Mariana Martin Capriles is a Venezuelan-born, Brooklyn-based singer/songwriter, video artist and designer who has developed a reputation as a multimedia artist, with her MPeach project, which naturally combines her interest in music, video art installations and the like. With the release of her solo debut album, Malania, Capriles’ multimedia project draws influences from Latin America, the Caribbean, North America and Europe — and with Malania, the audio portion of the multimedia experience, Capriles’ sound meshes pulsing beats, low end bass and modern electronic music production techniques with rhythms rooted in traditional Venezuelan music to create a subgenre that Capriles has dubbed Latino del Futuro. Interestingly, the concept reminds me quite a bit of Rene Lopez‘s E.L.S. as Lopez meshed boogaloo, hip-hop, salsa and electronic music in a similar, mischievous, genre-hopping/genre-mashing fashion.

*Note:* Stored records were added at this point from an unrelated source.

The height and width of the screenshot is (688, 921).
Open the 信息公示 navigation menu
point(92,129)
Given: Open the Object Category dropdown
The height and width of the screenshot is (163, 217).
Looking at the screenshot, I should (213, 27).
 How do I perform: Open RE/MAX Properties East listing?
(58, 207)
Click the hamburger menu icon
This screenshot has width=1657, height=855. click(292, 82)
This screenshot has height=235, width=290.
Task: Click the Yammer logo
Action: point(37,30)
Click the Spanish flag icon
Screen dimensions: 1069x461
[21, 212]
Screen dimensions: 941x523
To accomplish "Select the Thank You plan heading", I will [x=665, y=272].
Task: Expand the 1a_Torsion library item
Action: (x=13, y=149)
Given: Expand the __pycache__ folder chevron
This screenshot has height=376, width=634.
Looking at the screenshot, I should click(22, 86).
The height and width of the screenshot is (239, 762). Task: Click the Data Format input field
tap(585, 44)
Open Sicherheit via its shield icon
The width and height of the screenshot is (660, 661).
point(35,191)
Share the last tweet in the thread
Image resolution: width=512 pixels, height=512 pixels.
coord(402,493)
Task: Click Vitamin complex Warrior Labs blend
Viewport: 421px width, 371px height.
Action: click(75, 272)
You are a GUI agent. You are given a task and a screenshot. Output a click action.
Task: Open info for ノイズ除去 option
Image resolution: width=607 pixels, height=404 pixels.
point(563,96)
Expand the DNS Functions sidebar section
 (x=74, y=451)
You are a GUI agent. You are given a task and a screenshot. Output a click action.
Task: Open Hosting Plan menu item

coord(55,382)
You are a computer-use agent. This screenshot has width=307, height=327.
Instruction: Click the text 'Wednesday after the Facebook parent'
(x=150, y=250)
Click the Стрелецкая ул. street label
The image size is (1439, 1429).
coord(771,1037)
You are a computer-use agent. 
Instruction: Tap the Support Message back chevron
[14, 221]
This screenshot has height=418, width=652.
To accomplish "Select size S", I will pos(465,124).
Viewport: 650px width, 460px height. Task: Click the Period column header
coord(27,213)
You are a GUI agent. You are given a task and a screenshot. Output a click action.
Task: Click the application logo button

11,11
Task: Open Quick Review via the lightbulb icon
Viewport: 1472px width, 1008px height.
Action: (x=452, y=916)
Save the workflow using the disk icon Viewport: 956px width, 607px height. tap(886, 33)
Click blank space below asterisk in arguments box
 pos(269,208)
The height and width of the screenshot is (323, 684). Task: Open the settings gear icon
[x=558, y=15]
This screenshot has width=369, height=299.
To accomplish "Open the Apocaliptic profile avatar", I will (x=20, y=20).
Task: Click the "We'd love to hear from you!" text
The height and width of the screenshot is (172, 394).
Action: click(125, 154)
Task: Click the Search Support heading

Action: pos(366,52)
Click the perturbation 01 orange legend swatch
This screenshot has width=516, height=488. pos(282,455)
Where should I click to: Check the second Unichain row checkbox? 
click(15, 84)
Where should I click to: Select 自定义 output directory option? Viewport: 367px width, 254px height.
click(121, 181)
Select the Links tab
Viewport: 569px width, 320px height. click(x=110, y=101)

“Latina del Futuro,” the latest single off Malania meshes the sort of cascading shimmering synths that are reminiscent of Daft Punk‘s “One More Time” and Kraftwerk‘s “Tour De France” and pop paired with the rolling and tumbling beats reminiscent of cumbia, soca and reggaeton and lyrics sung in English and Spanish to craft a club-friendly, sound that’s futuristic yet familiar and dimly alien — all while being accessible and danceable. It’s also a sound only possible in a globalized world in which ideas and sounds are constantly exchanged, clashing and meshing sometimes seamlessly and occasionally mischievously; in some way, it sounds like the sounds of the streets of Corona, East Elmhurst, Spanish Harlem, South Williamsburg and others.
The official video for “Latina del Futuro features Capriles cavorting on the beach in an outfits that look like they’re from some catwalk in the very near future.